───── INFORMATION SUPPLIED

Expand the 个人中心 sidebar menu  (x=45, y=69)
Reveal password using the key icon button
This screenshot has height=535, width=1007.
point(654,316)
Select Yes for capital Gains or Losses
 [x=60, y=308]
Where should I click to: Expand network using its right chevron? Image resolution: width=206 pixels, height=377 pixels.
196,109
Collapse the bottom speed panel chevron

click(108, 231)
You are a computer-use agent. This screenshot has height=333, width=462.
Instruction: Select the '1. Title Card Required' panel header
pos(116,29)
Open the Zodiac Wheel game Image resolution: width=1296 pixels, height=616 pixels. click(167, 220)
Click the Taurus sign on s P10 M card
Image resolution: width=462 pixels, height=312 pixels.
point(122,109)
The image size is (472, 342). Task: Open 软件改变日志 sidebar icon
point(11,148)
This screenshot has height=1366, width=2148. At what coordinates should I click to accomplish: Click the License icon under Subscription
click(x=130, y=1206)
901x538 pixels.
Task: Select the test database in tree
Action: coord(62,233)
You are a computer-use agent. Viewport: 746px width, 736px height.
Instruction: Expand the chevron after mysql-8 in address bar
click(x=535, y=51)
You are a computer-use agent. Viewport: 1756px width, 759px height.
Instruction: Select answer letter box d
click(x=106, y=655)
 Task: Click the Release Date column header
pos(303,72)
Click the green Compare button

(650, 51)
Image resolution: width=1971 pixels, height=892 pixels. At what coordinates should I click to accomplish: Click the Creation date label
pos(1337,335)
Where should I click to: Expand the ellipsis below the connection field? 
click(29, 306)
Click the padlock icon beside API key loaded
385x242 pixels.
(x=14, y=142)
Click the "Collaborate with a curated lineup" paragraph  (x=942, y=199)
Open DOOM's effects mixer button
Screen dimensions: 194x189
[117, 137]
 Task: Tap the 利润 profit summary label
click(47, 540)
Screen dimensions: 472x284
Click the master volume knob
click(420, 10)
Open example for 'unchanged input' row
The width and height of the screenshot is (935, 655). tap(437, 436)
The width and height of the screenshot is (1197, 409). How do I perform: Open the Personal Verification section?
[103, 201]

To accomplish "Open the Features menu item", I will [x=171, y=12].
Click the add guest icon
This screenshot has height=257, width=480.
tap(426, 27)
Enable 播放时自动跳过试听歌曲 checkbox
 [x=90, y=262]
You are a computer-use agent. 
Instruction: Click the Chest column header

──────────

# EXERCISE DETAILS:
Return exactly the lines from the line holding "Image resolution: width=1971" to the last line of the data, with both of those lines included and nothing added.

# TASK RESULT:
Image resolution: width=1971 pixels, height=892 pixels. At what coordinates should I click to accomplish: Click the Creation date label
pos(1337,335)
Where should I click to: Expand the ellipsis below the connection field? 
click(29, 306)
Click the padlock icon beside API key loaded
385x242 pixels.
(x=14, y=142)
Click the "Collaborate with a curated lineup" paragraph  (x=942, y=199)
Open DOOM's effects mixer button
Screen dimensions: 194x189
[117, 137]
 Task: Tap the 利润 profit summary label
click(47, 540)
Screen dimensions: 472x284
Click the master volume knob
click(420, 10)
Open example for 'unchanged input' row
The width and height of the screenshot is (935, 655). tap(437, 436)
The width and height of the screenshot is (1197, 409). How do I perform: Open the Personal Verification section?
[103, 201]

To accomplish "Open the Features menu item", I will [x=171, y=12].
Click the add guest icon
This screenshot has height=257, width=480.
tap(426, 27)
Enable 播放时自动跳过试听歌曲 checkbox
 [x=90, y=262]
You are a computer-use agent. 
Instruction: Click the Chest column header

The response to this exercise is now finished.